### The exercise:
Copy each of the entries below word for word, without changing anything.

### Exercise materials:
★ ★ ★ ★

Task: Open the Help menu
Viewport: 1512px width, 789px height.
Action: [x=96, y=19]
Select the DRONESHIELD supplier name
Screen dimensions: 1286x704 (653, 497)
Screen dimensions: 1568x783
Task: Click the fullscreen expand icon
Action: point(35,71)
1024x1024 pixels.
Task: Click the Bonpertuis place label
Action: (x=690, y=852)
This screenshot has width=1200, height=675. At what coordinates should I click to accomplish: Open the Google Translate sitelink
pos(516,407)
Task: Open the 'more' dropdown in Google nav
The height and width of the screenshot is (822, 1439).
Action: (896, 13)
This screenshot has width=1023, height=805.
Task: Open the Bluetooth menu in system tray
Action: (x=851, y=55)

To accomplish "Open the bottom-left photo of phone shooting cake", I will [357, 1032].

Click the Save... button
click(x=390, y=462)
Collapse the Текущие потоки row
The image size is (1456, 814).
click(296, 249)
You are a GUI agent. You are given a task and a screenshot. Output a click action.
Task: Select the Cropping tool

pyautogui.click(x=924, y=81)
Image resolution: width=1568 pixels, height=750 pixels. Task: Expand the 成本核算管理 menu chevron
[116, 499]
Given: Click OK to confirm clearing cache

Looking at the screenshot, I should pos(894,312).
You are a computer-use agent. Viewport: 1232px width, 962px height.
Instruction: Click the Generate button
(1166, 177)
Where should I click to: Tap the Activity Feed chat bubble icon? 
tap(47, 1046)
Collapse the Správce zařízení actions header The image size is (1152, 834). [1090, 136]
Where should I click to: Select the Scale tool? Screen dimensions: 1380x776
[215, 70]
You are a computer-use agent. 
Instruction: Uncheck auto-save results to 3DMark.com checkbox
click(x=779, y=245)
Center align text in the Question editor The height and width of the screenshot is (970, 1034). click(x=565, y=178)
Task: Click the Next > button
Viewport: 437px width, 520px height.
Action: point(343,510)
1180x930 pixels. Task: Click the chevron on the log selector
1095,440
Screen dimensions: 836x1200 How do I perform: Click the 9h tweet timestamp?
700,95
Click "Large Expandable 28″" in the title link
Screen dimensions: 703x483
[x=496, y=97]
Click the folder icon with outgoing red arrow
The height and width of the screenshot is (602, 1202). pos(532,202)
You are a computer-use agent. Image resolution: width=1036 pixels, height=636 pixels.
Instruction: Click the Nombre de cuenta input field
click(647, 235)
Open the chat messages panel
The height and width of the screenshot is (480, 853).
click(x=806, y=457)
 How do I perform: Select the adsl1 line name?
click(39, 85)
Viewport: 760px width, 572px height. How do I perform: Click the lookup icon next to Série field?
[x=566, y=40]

★ ★ ★ ★

### Solution:
Task: Open the Help menu
Viewport: 1512px width, 789px height.
Action: [x=96, y=19]
Select the DRONESHIELD supplier name
Screen dimensions: 1286x704 (653, 497)
Screen dimensions: 1568x783
Task: Click the fullscreen expand icon
Action: point(35,71)
1024x1024 pixels.
Task: Click the Bonpertuis place label
Action: (x=690, y=852)
This screenshot has width=1200, height=675. At what coordinates should I click to accomplish: Open the Google Translate sitelink
pos(516,407)
Task: Open the 'more' dropdown in Google nav
The height and width of the screenshot is (822, 1439).
Action: (896, 13)
This screenshot has width=1023, height=805.
Task: Open the Bluetooth menu in system tray
Action: (x=851, y=55)

To accomplish "Open the bottom-left photo of phone shooting cake", I will [357, 1032].

Click the Save... button
click(x=390, y=462)
Collapse the Текущие потоки row
The image size is (1456, 814).
click(296, 249)
You are a GUI agent. You are given a task and a screenshot. Output a click action.
Task: Select the Cropping tool

pyautogui.click(x=924, y=81)
Image resolution: width=1568 pixels, height=750 pixels. Task: Expand the 成本核算管理 menu chevron
[116, 499]
Given: Click OK to confirm clearing cache

Looking at the screenshot, I should pos(894,312).
You are a computer-use agent. Viewport: 1232px width, 962px height.
Instruction: Click the Generate button
(1166, 177)
Where should I click to: Tap the Activity Feed chat bubble icon? 
tap(47, 1046)
Collapse the Správce zařízení actions header The image size is (1152, 834). [1090, 136]
Where should I click to: Select the Scale tool? Screen dimensions: 1380x776
[215, 70]
You are a computer-use agent. 
Instruction: Uncheck auto-save results to 3DMark.com checkbox
click(x=779, y=245)
Center align text in the Question editor The height and width of the screenshot is (970, 1034). click(x=565, y=178)
Task: Click the Next > button
Viewport: 437px width, 520px height.
Action: point(343,510)
1180x930 pixels. Task: Click the chevron on the log selector
1095,440
Screen dimensions: 836x1200 How do I perform: Click the 9h tweet timestamp?
700,95
Click "Large Expandable 28″" in the title link
Screen dimensions: 703x483
[x=496, y=97]
Click the folder icon with outgoing red arrow
The height and width of the screenshot is (602, 1202). pos(532,202)
You are a computer-use agent. Image resolution: width=1036 pixels, height=636 pixels.
Instruction: Click the Nombre de cuenta input field
click(647, 235)
Open the chat messages panel
The height and width of the screenshot is (480, 853).
click(x=806, y=457)
 How do I perform: Select the adsl1 line name?
click(39, 85)
Viewport: 760px width, 572px height. How do I perform: Click the lookup icon next to Série field?
[x=566, y=40]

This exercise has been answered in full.